What to produce: Repeat everything from the line containing "The width and" down to the line containing "center [713, 392].", both included.

Supplied material:
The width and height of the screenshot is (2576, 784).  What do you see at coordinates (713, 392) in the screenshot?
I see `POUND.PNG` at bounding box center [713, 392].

==

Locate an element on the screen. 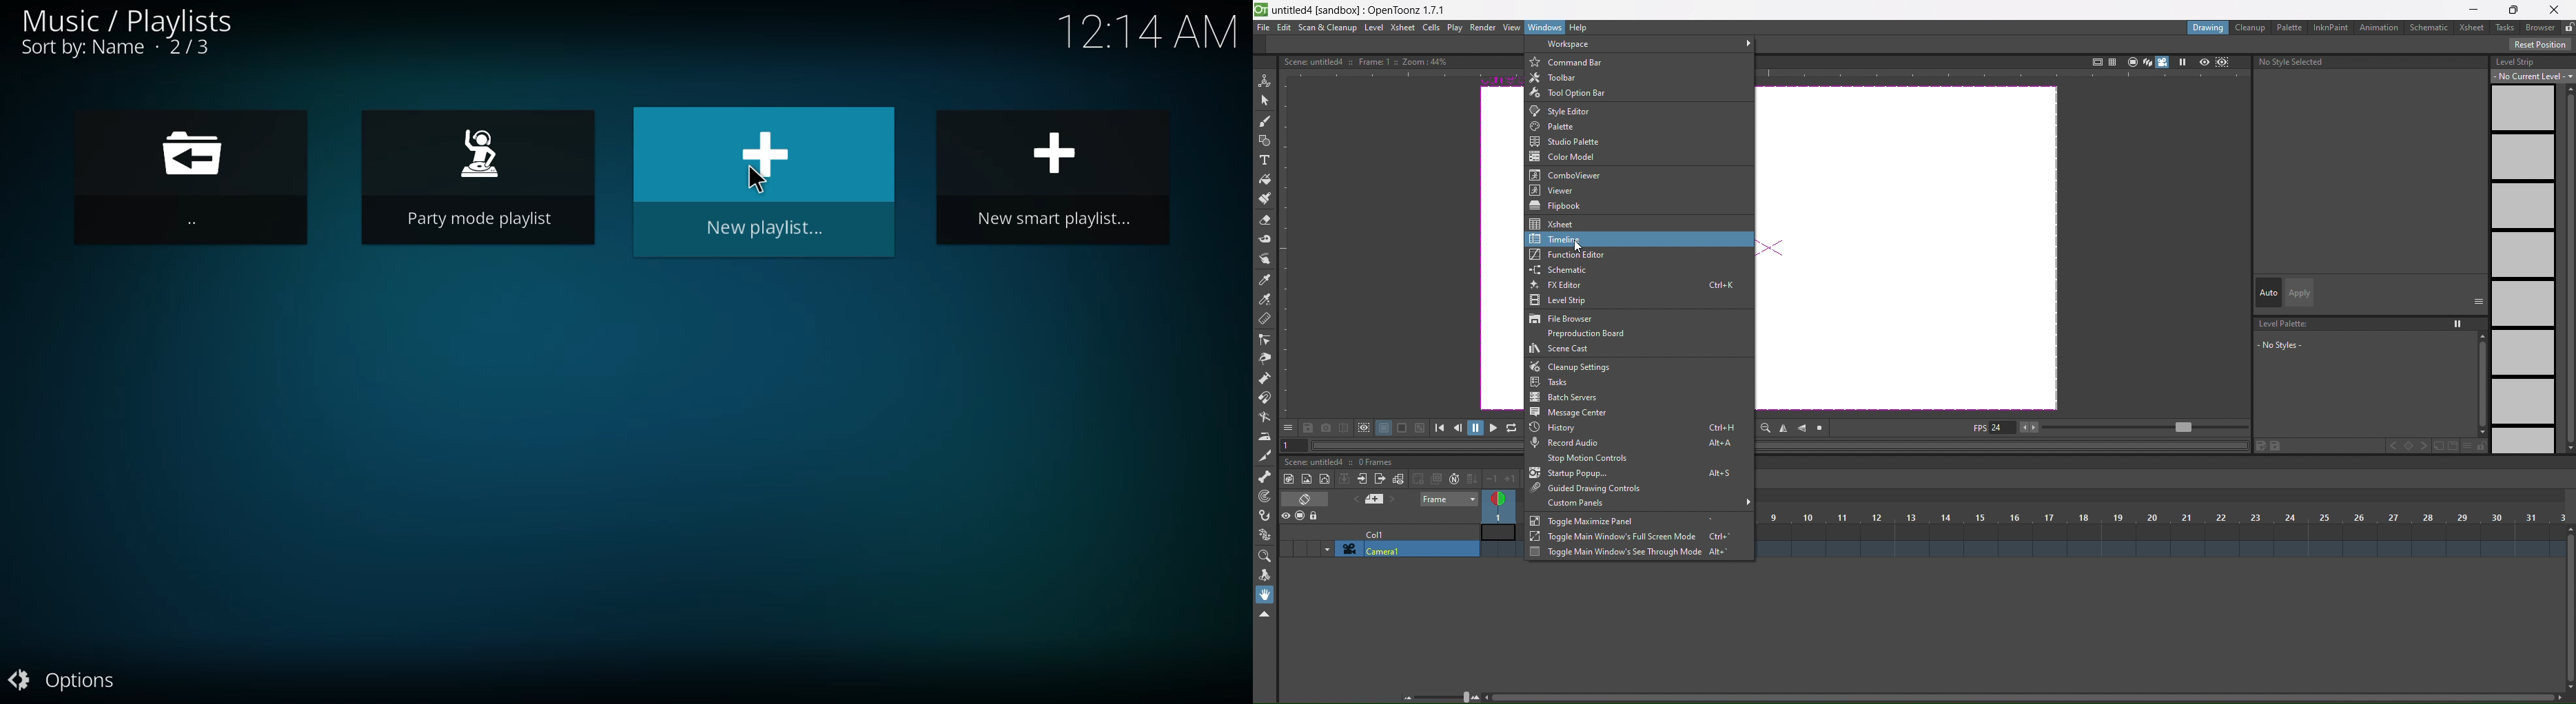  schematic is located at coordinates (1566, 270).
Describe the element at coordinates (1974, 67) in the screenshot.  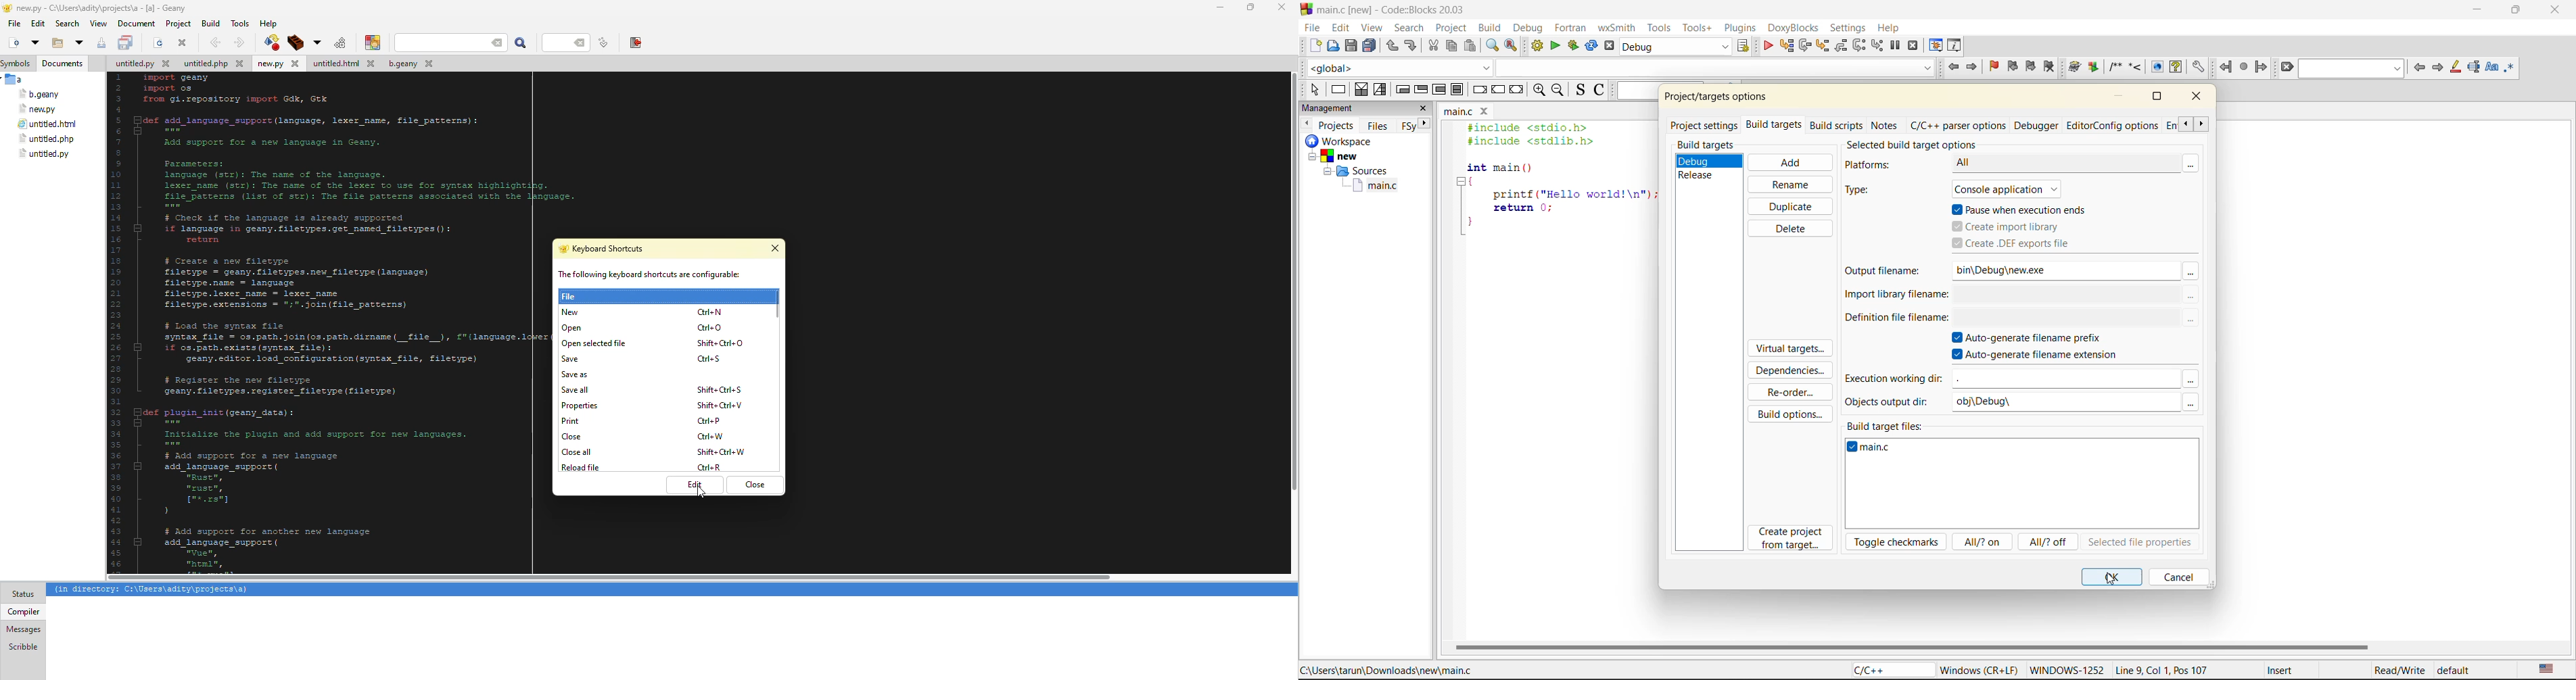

* * *

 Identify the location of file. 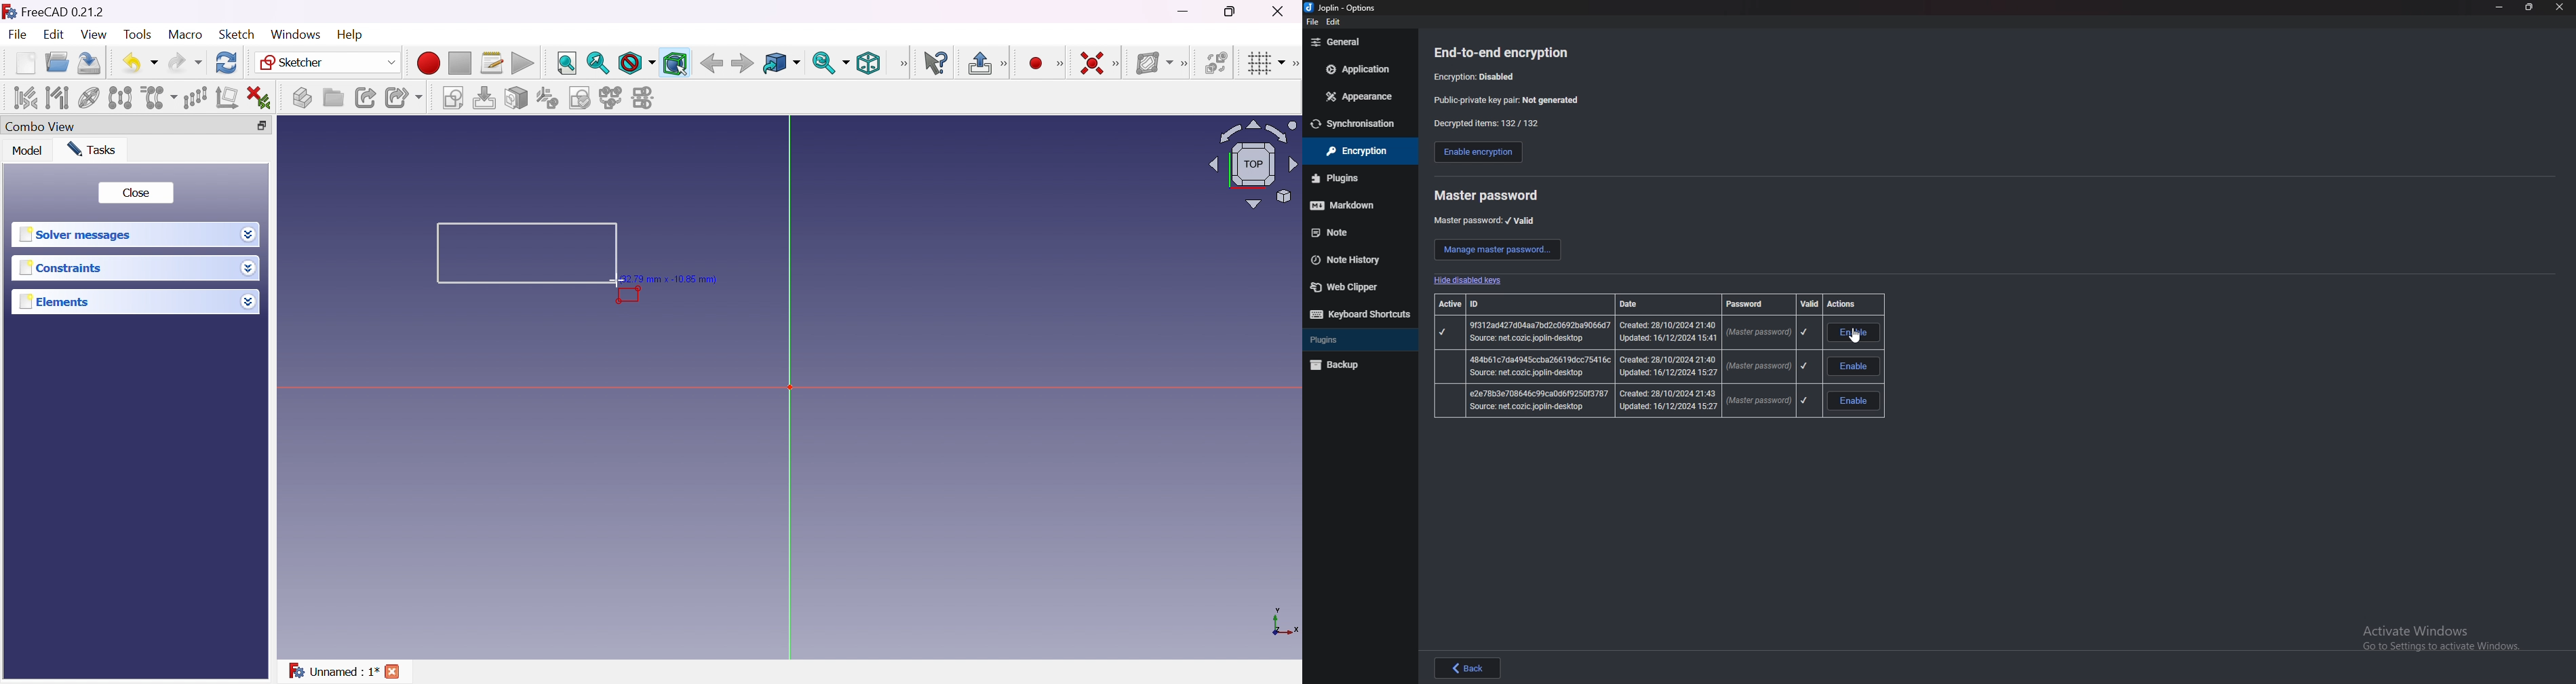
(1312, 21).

Expected output:
The width and height of the screenshot is (2576, 784).  What do you see at coordinates (713, 392) in the screenshot?
I see `POUND.PNG` at bounding box center [713, 392].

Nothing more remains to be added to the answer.